碳纳米管及其包覆结构的电弧法制备和性能研究

IMR OpenIR

	碳纳米管及其包覆结构的电弧法制备和性能研究
	张艳丽
学位类型	博士
导师	成会明 ; 刘畅
	2012
学位授予单位	中国科学院金属研究所
学位授予地点	北京
学位专业	材料学
关键词	电弧可控制备碳纳米管纳米电缆场发射 Arc Discharge Controllable Synthesis Carbon Nanotube(Cnt) Nanocables Field Emission
摘要	"理论和实验研究表明碳纳米管具有优异的力学、电学、光学性质，因而在复合材料、纳电子、光电器件等诸多领域有着广阔的应用前景，目前，宏量可控制备高质量的碳纳米管仍然是制约其科学研究和应用发展的瓶颈问题之一。电弧法制备的碳纳米管具有结构完整性好和缺陷少的特点。但由于电弧发生是一个远离平衡态的过程，因此利用电弧法控制生长碳纳米管十分困难。本文改进与完善氢电弧方法，通过原位施加电场、使用新型催化剂及优化反应参数等方法调控碳纳米管的结构及性能。取得的主要研究结果如下：（1）改进制备单壁碳纳米管的电弧放电法。在弧柱区施加125和250 V/cm的直流电场。研究表明：施加电场可以显著提高单壁碳纳米管的产量，并使碳纳米管沿电力线方向定向排列。透射电镜和拉曼光谱研究表明：施加电场后单壁碳纳米管管束尺寸减小，管束尺寸小于10 nm。热重分析表明：原位施加电场制备的单壁碳纳米管的抗氧化温度提高了68 °C，这说明原位施加电场使得碳纳米管结构更加完整，提高了碳纳米管的结晶度。多波长拉曼光谱表征表明：沉积于电极板之外的单壁碳纳米管为金属性富集。（2）以非金属硅为催化剂，制备出具有尖锐端头的碳纳米管。扫描和透射电镜观察表明：尖锐端头碳纳米管主要有锥形、缩颈形和铅笔形三种尖端形貌。尖端直径2-15 nm，底座碳纳米管直径分布较宽，一般在20-130 nm。共振拉曼研究表明：宏量样品中尖锐端头的大量存在，且多为单壁或双壁。这种缩颈形碳纳米管的生长遵循开口生长机制；硅原子的掺杂、无定形炭、相邻碳层间的键合、碳五元环等的引入是形成这些尖锐端头碳纳米管的主要原因。
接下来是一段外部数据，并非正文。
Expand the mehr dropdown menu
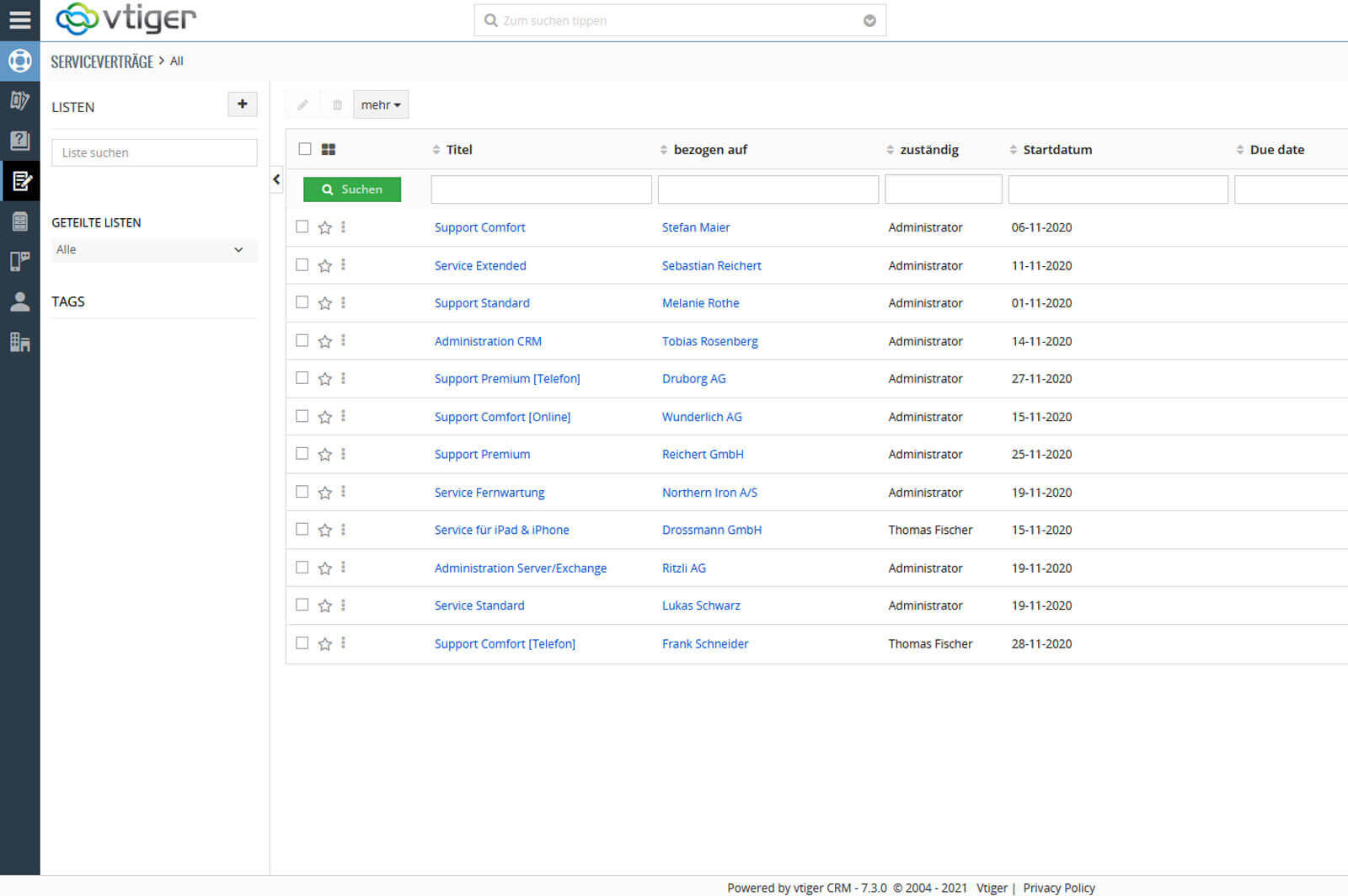The image size is (1348, 896). pyautogui.click(x=380, y=104)
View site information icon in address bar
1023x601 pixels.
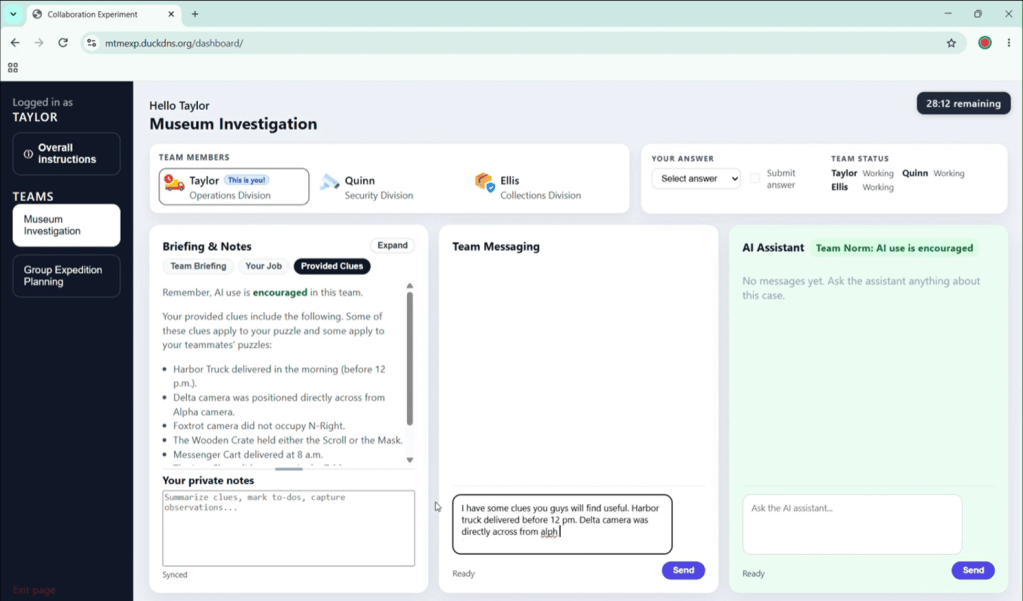coord(91,43)
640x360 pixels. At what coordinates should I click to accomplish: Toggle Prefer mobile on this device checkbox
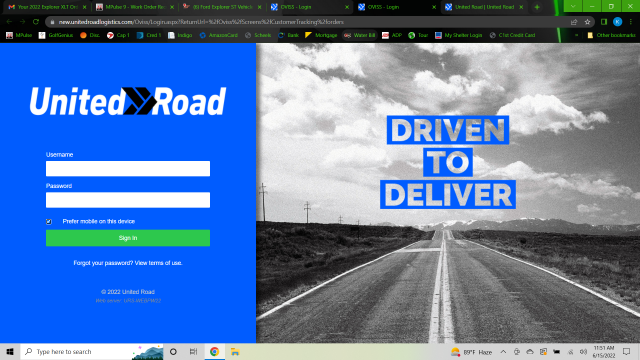coord(49,222)
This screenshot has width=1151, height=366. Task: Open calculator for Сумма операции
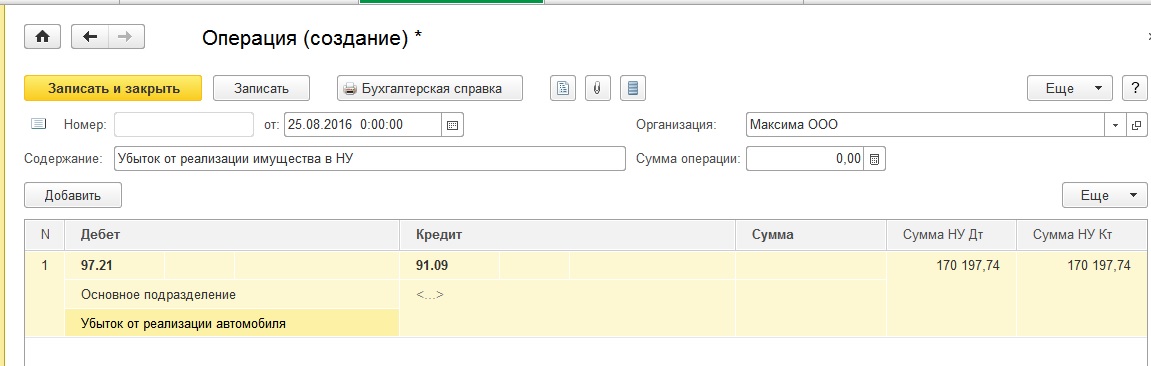pyautogui.click(x=875, y=158)
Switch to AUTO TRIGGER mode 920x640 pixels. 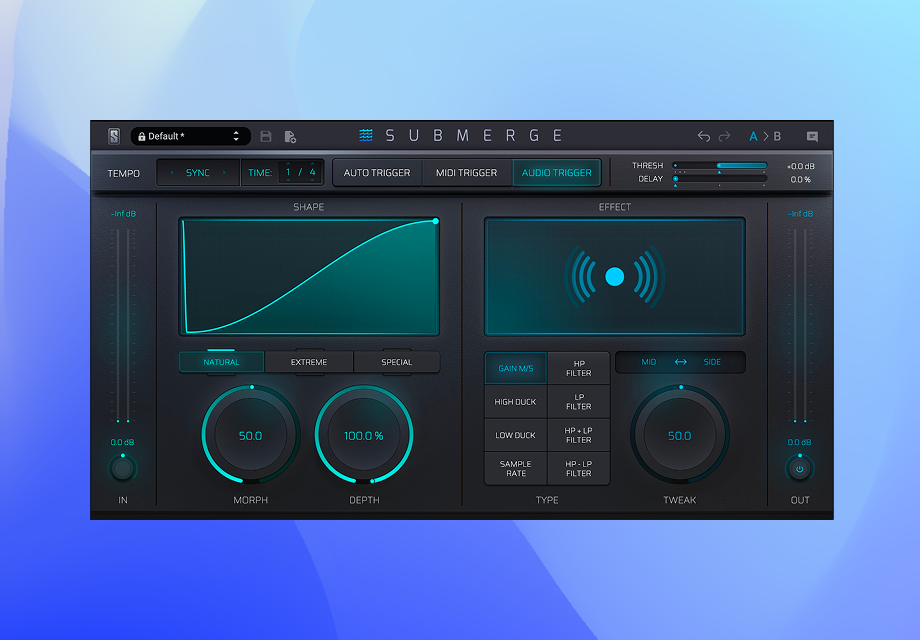coord(377,173)
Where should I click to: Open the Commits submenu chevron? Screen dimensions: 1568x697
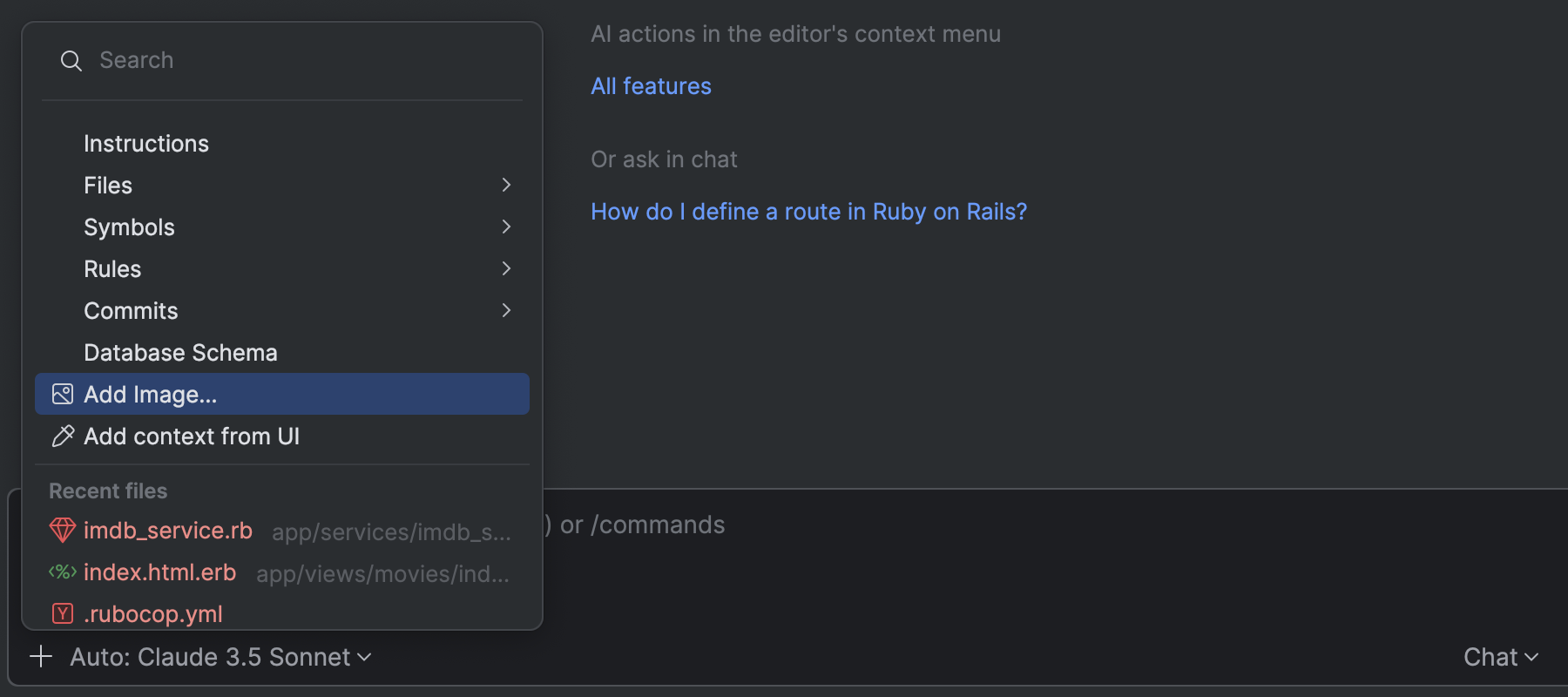[x=506, y=311]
场发射性能研究表明：场发射阈值电场值仅为3.75 V/m；作为单根电子源场发射体时，在1.6×105 A/cm2高场发射电流密度下，经过20 min较长时间的发射过程未发生结构破坏或电流衰减，场发射稳定性优异。这种碳纳米管兼具有较低的阈值电场和稳定性，该优异的场发射性能归结于这种碳纳米管具有良好的结构完整性和独特的尖端结构特征。（3）以铁-钴-镍为催化剂，以炭粉和硅粉的混合物为原料，通过调控生长条件，利用电弧法原位制备出氧化硅包覆单壁碳纳米管的纳米电缆。电镜观察表明：产物中纳米电缆的纯度高，长度达几十微米，直径在20-50 nm之间，包覆层为无定形氧化硅，芯部为1-5根单壁碳纳米管；拉曼光谱分析证明：芯部为单壁管，对纳米电缆的生长机制进行了探讨。该单壁碳纳米管基纳米电缆可望用于构建场效应晶体管器件。"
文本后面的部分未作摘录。